**TASK GOAL:**
The number needed is how many lines in these entries contain "computer"; give it alone.

(Saved data entries)
• • •

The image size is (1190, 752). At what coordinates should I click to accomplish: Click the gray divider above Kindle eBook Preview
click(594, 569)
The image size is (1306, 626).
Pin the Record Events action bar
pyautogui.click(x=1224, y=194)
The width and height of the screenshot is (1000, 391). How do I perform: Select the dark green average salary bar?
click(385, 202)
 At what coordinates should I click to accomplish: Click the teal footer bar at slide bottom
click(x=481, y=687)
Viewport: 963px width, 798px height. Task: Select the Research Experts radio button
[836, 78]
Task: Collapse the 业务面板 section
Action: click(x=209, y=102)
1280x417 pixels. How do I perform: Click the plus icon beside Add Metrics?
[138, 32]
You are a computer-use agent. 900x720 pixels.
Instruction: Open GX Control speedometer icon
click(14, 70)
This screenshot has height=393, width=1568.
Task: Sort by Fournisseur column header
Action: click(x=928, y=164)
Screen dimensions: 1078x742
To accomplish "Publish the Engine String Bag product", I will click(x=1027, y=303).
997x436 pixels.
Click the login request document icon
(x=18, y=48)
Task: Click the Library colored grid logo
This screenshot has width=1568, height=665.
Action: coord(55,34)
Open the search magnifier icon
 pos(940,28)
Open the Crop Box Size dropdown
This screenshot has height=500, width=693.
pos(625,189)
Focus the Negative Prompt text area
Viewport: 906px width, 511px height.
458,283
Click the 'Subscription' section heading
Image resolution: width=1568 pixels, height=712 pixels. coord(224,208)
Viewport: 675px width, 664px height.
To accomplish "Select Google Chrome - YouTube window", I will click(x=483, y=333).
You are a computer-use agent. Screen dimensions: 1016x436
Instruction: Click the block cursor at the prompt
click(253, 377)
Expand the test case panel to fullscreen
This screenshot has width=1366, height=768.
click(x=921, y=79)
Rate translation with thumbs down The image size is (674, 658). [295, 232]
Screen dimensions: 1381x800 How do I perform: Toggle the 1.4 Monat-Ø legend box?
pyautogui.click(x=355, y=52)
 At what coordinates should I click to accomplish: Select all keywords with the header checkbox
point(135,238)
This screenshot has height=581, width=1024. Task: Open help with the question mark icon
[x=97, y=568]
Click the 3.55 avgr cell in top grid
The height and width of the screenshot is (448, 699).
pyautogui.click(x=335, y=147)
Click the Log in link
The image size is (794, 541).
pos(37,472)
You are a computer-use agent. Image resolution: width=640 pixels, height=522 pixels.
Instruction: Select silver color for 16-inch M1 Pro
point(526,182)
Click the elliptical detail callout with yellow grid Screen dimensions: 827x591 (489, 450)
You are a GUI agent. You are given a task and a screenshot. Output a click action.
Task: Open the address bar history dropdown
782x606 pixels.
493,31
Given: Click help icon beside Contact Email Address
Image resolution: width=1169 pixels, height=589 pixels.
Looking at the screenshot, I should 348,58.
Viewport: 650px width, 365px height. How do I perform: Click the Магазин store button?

• • •

**TASK RESPONSE:**
3